The paper titled "Rotational Equilibrium: How Weight Decay Balances Learning Across Neural Networks" (2305.17212) investigates the influence weight decay has on the learning dynamics of deep neural networks. The concept of rotational equilibrium, where the angular updates of a neuron's weight vector converges to a stable state, is introduced. This equilibrium balances the average rotation, serving as a proxy for the effective learning rate across different layers and neurons. The paper extends the analysis to popular optimizers such as Adam, Lion, and SGD with momentum, offering a fresh perspective on training methodologies that elucidates the efficacy of commonly used but poorly understood practices.

Figure 1: Measured weight norms and average rotation for different layers in ResNet-50 and GPT2-124M, showcasing predicted equilibrium rotation.

The paper demonstrates how balanced rotation enhances the effectiveness of normalization techniques like Weight Standardization and the performance of AdamW over Adam with $\ell_2$-regularization. Controlling the rotation offers the benefits of weight decay with reduced dependency on learning rate warmup.

Theoretical Analysis

Scale-Invariance and Effective Learning Rate

Scale-invariance is a critical concept affecting how weight decay operates in neural networks with normalization layers. The paper leverages prior work showing that normalization layers can make weight vectors scale-invariant, meaning the output remains unaffected by the magnitude of the weight. This insight leads to the notion of an "effective learning rate," which refers to the rotational updates of scale-invariant weights, a key factor in optimizing deep networks.

Equilibrium Dynamics

At the heart of the paper is the analysis of rotational equilibrium. By investigating a simplified setting where updates are dominated by noise, a random walk model is used to derive expressions for equilibrium magnitude and expected angular update size. The authors find that the equilibrium states are characterized by homogeneous rotations across layers and neurons. This convergence reflects a balance between gradient updates (which tend to increase weight norms) and weight decay (which reduces them).

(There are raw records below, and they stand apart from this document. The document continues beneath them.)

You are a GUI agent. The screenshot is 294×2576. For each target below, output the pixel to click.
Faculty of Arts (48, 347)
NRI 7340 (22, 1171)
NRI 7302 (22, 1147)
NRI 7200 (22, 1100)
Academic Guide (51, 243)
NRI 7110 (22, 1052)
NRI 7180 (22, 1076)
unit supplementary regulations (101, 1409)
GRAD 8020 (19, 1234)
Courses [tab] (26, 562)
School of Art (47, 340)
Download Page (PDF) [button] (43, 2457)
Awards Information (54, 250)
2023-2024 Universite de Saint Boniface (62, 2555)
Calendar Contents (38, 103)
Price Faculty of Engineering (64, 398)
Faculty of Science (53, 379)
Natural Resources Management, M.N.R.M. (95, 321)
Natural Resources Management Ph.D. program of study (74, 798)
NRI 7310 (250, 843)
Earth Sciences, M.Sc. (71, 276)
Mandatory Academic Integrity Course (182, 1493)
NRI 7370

Figure 2: Validation accuracy for ResNet-20 on CIFAR-10 when varying learning rate and weight decay, illustrating the transient behavior.

The paper further analyzes optimizers like AdamW, Adam+$\ell_2$, SGDM, and Lion, each revealing distinct equilibrium dynamics that contribute to their unique learning characteristics. For scale-sensitive weights, a radial gradient component modifies the effective weight decay, influencing the equilibrium behavior.

Experimental Validation

The authors validate their theoretical claims through extensive experimentation across various neural architectures and tasks. Using standard datasets like CIFAR-10 and ImageNet, they demonstrate that practical neural network optimization aligns closely with their predictions. For scale-invariant layers, the equilibrium angular updates converge as expected, whereas for scale-sensitive layers, these predictions deviate due to the radial gradient components.

Figure 3: Comparison of loss curves with and without learning rate warmup for GPT2-124M and ResNet-50 configurations.

Further experiments show that rotational optimizer variants (RVs), which explicitly control angular updates, can replicate the benefits of weight decay, simplifying the update dynamics by removing the transient phase. In tasks where neurons rotate imbalancedly, performance degradation is evident, reinforcing the importance of balanced rotation.

Conclusion

The paper offers significant insights into the interactions between weight decay and neural update dynamics. It provides a theoretical underpinning for widely adopted deep learning techniques, enhancing our understanding of how these methods achieve their effectiveness. The findings not only demystify current practices but present potential avenues for improvement and innovation in neural network optimization.

In summary, this paper contributes to the foundational understanding of weight decay, proposing balanced rotational dynamics as a crucial aspect of efficient neural network training. Future work may focus on further refining these concepts to develop more robust and adaptive training algorithms.